Ein gesundes Pferd macht 8 bis 16 Atemzüge pro Minute. Zur Ermittlung der Atemzüge stellst Du Dir eine Stoppuhr auf 1 Minute und zählst in dieser Zeit die Nüsternbewegungen oder die Bewegungen vom Brustkorb bzw. Bauchraum. Atmet Dein Pferd ein, werden die Nüstern weiter und am Brustkorb bzw. dem Bauchraum kannst Du eine Vergrößerung erkennen.

T = Temperatur

37,5 bis 38,2 Grad beträgt die Körpertemperatur eines Pferdes unter normalen Bedingungen. Die Körpertemperatur eines Fohlens kann etwas höher sein und ist zwischen 38,0 bis 39,0 Grad noch im Normalbereich. Die Temperatur misst Du mit einem Fieberthermometer, das im besten Fall mit einem Faden gesichert ist, sodass es beim Messen nicht im After des Tieres verschwinden kann. Eine Messung erfolgt über einen Zeitraum von mindestens 3 Minuten. Aber Achtung: Fieber messen kann für Dein Pferd etwas unangenehm/ungewohnt sein und Du befindest Dich im Bereich der Hinterbeine. Stelle Dich nach Möglichkeit seitlich neben Dein Pferd – nie direkt hinter das Pferd, denn ein Hinterhuf könnte Dich leicht treffen.

PAT-Werte messen üben & aufschreiben

Nicht nur das Pulsmessen, auch das korrekte Zählen der Atemzüge und auch ein sicheres Messen der Temperatur will geübt sein. Nimm Dir dafür Zeit und übe die Handgriffe, sodass die Messung der PAT-Werte in einer brenzligen Situation routiniert durchgeführt werden kann. Du kannst Dir auch einen Spickzettel mit den PAT-Werten deines gesunden Pferdes zur Stallapotheke legen, denn im Notfall sind die Gedanken meist woanders und da ist ein Zettel zum Nachgucken im Ernstfall doch goldwert.

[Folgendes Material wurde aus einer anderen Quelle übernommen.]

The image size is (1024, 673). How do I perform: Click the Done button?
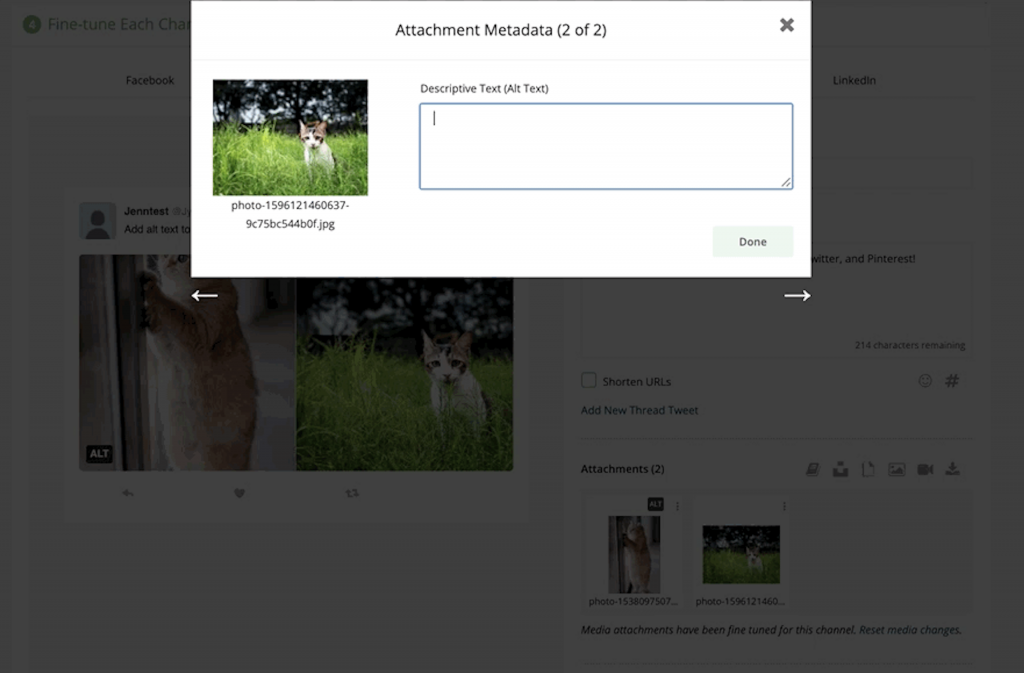[752, 241]
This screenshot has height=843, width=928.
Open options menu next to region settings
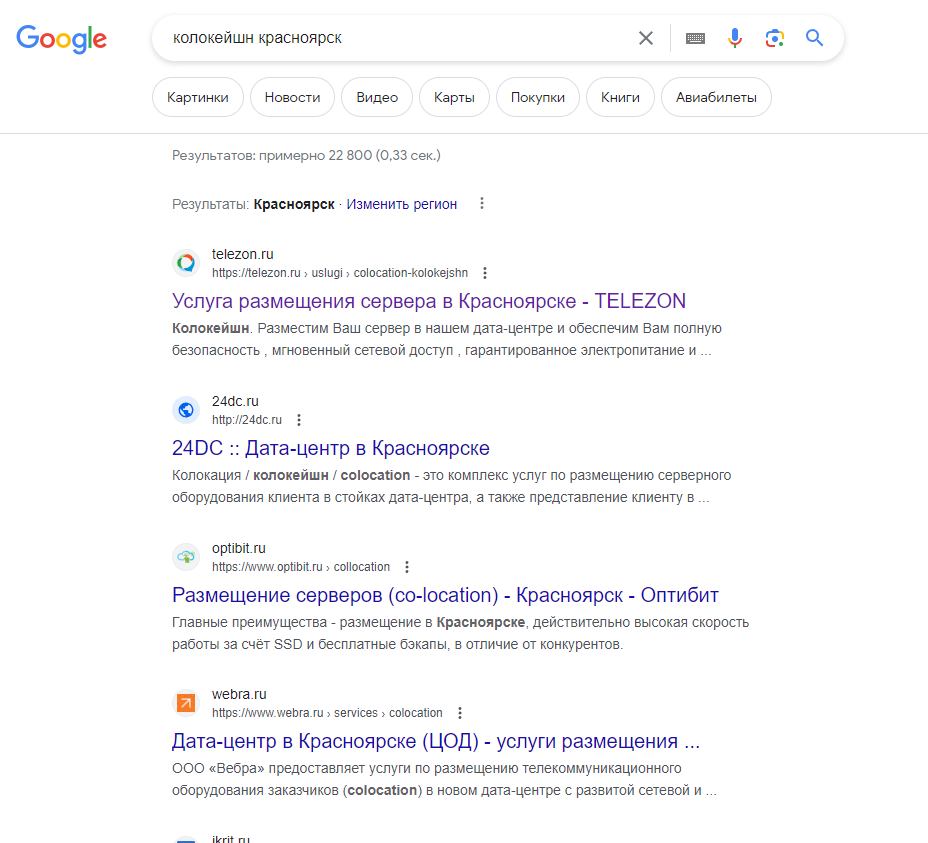tap(481, 202)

Ist das Wetter sehr warm, die Sonne scheint extrem oder die Anstrengung durch intensives Training ist sehr hoch, dann können die PAT-Werte auch abweichen. Jedoch ist der Gesamtzustand des Pferdes dabei nicht zu vernachlässigen, denn extreme Wetterbedingungen begründen natürlich nicht immer die Abweichungen der Werte.

Fazit: Eine gut ausgestattete Stallapotheke ist essenziell

Die Ausstattung Deiner Stallapotheke kann Deinem Pferd und Dir mehr Sicherheit im Notfall verschaffen und ermöglicht Dir in einer brenzligen Situation Erste Hilfe leisten zu können. Wir empfehlen Dir Deine Stallapotheke gut aufgefüllt, regelmäßig kontrolliert und griffbereit aufzubewahren, sodass Du stets zum Wohlergehen Deines Pferd beitragen kannst.